Shortly after Old Jamie had been thus disposed of, Felix Mathieu, John Kempthorne, James Dudley, and James de Pontius, store-keepers and gold buyers from the Deep Creek Diggings, passed along the road on their way from Nelson to Canvas Town. Two of the bushrangers stepped out from their ambush and confronted them, calling upon them to stand. They wheeled their horses, intending to gallop away, but found the other two bushrangers facing them, revolvers in hand. The four travellers then surrendered and allowed their hands to be tied behind them. Levy, Burgess, and Kelly led them away into the bush, while Sullivan followed the pack horse which had been let go, and which galloped a short distance along the road and then stopped and began to feed. Sullivan very soon caught it, and led it off the road. He took the gold and other valuables out of the portmanteau, which was strapped on the saddle, and shot the horse. Then he went to the camp to meet his mates.

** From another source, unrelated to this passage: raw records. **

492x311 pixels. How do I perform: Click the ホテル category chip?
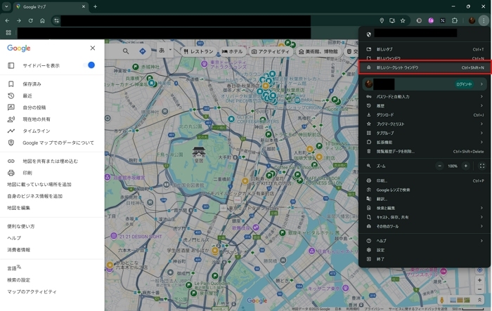[x=232, y=51]
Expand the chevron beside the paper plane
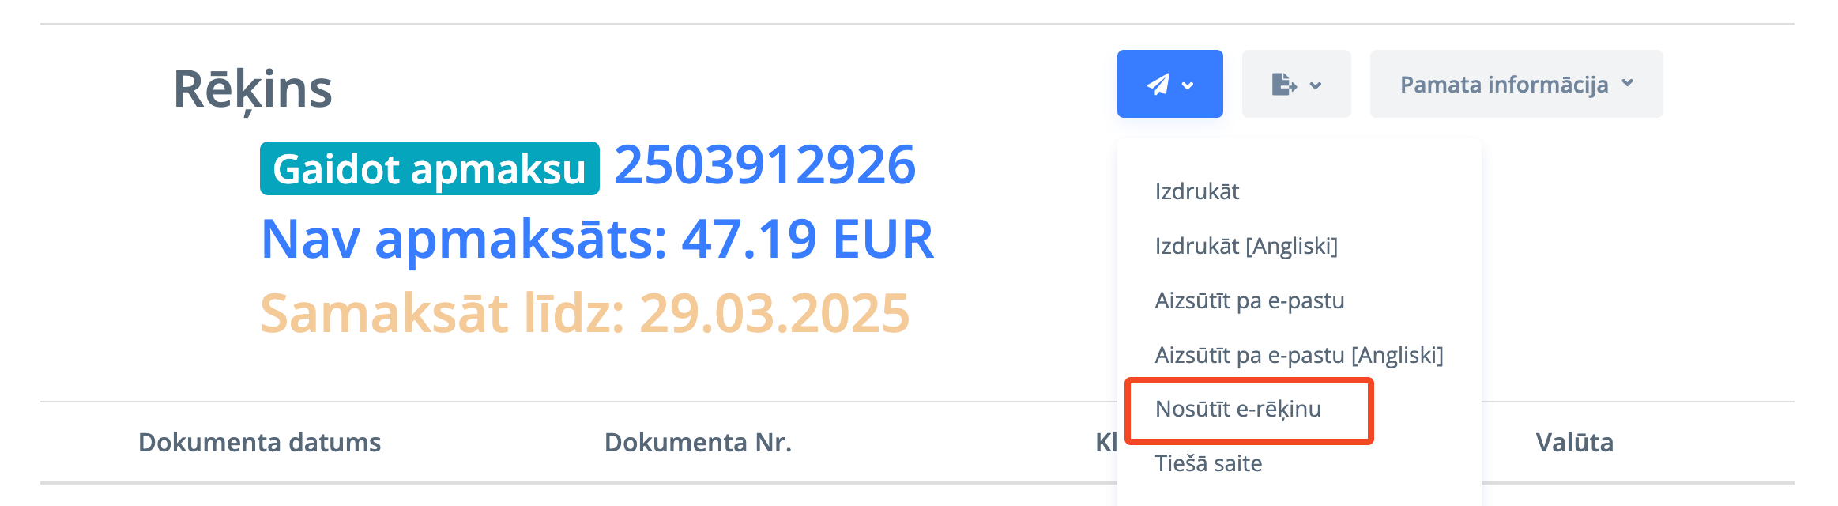Viewport: 1838px width, 506px height. point(1188,85)
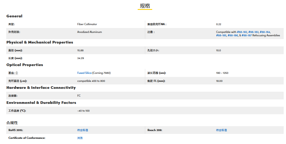Click the 合规性 section heading
The height and width of the screenshot is (144, 286).
point(12,123)
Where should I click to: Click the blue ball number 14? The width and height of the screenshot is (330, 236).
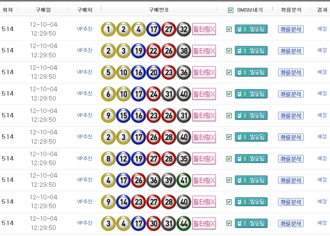pyautogui.click(x=123, y=202)
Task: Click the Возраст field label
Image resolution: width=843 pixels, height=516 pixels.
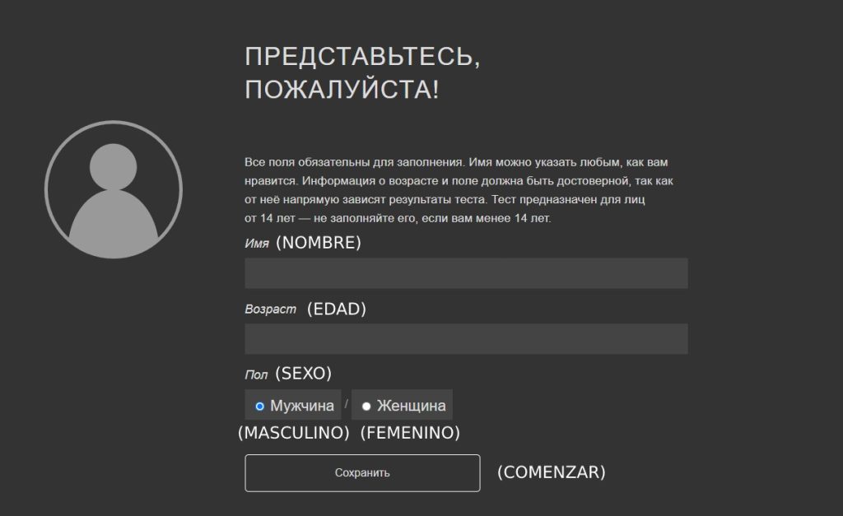Action: click(270, 310)
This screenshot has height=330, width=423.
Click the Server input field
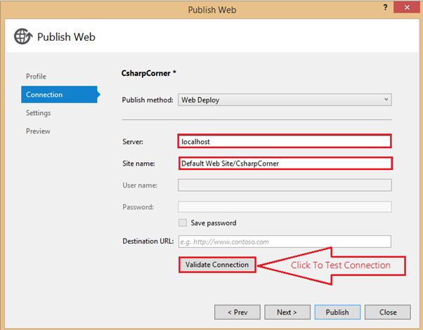(x=284, y=141)
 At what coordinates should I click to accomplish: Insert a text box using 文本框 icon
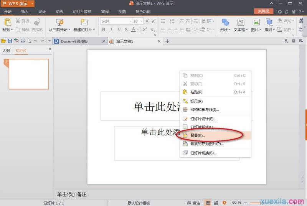[x=241, y=22]
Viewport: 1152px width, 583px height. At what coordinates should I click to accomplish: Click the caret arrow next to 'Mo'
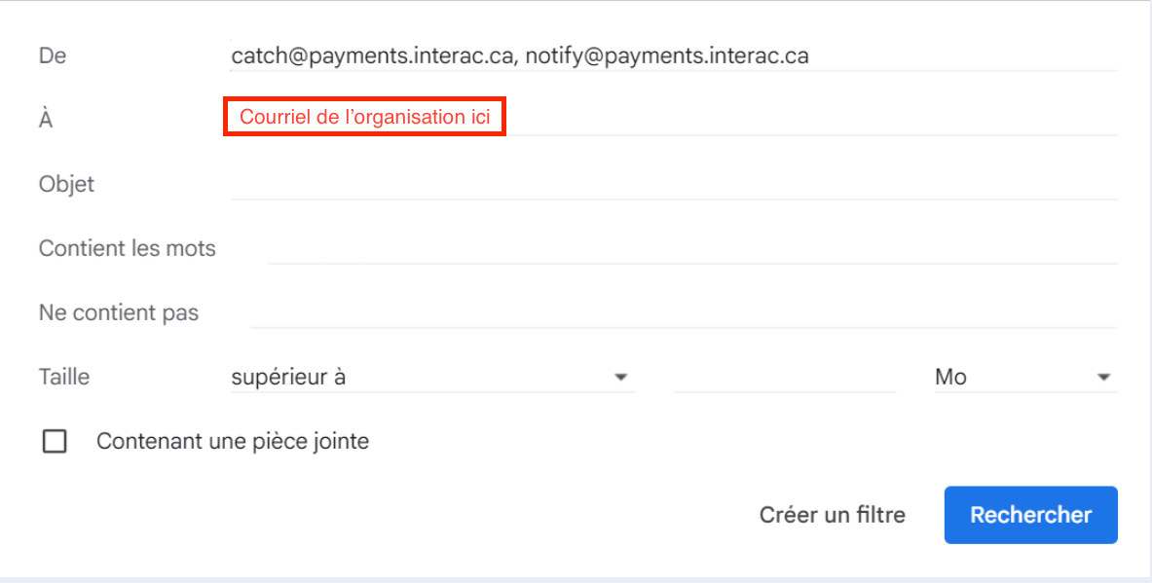point(1103,378)
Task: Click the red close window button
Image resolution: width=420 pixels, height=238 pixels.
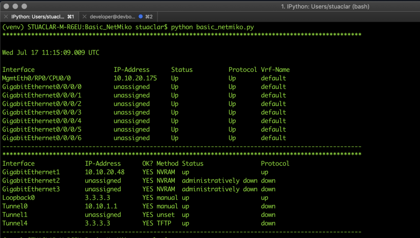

The four bodies were discovered by William Flett, when he was out looking for horses in the bush. They were lying less than half-a-mile from the roadway on the Nelson side of the third creek from Franklyn's Flat. Mathieu's body was lying in the loose ground broken up by the uprooting of a large tree by the wind. It was on its back, the hands tied behind, and the feet tied together at the ankles. It was sheltered and partially hidden by the upturned roots of the fallen tree. Dudley's body was about eighteen yards away with a handkerchief tied tightly round the throat. Kempthorne's body was some twenty yards further, lying on its back, untied. The body of De Pontius was lying some thirty yards further along with a number of stones piled loosely around it, suggesting the idea that they had been thrown at it from a short distance. Dr. Vickerman said that Kempthorne had been shot in the head behind the ear. The bullet and some paper were found in the wound, showing that the shot had been fired at close range. Mathieu had been shot in the stomach, and then stabbed. The wound was under the fifth rib, and had apparently been made with a large knife. De Pontius had a bullet-wound in the back of the head, and the right side of the face was smashed, as if from the blows of rocks or stones. It was supposed that the bullet had not killed him at once, and he was therefore stoned to death. Dudley had been strangled.

A revolver was found in the gorse hedge at Toitoi by Constable Peter Levy. A gun, identified by James Street as one which had been stolen from his place on the Kamieri River, near Hokitiki, in the January previous, was also found by the constable not far away.

Mrs. Mathieu identified Levy as a man who had frequently visited her husband's store at Deep Creek, and exclaimed when she saw him in the court, "Oh, Levy, Levy, how could you be such a villain?"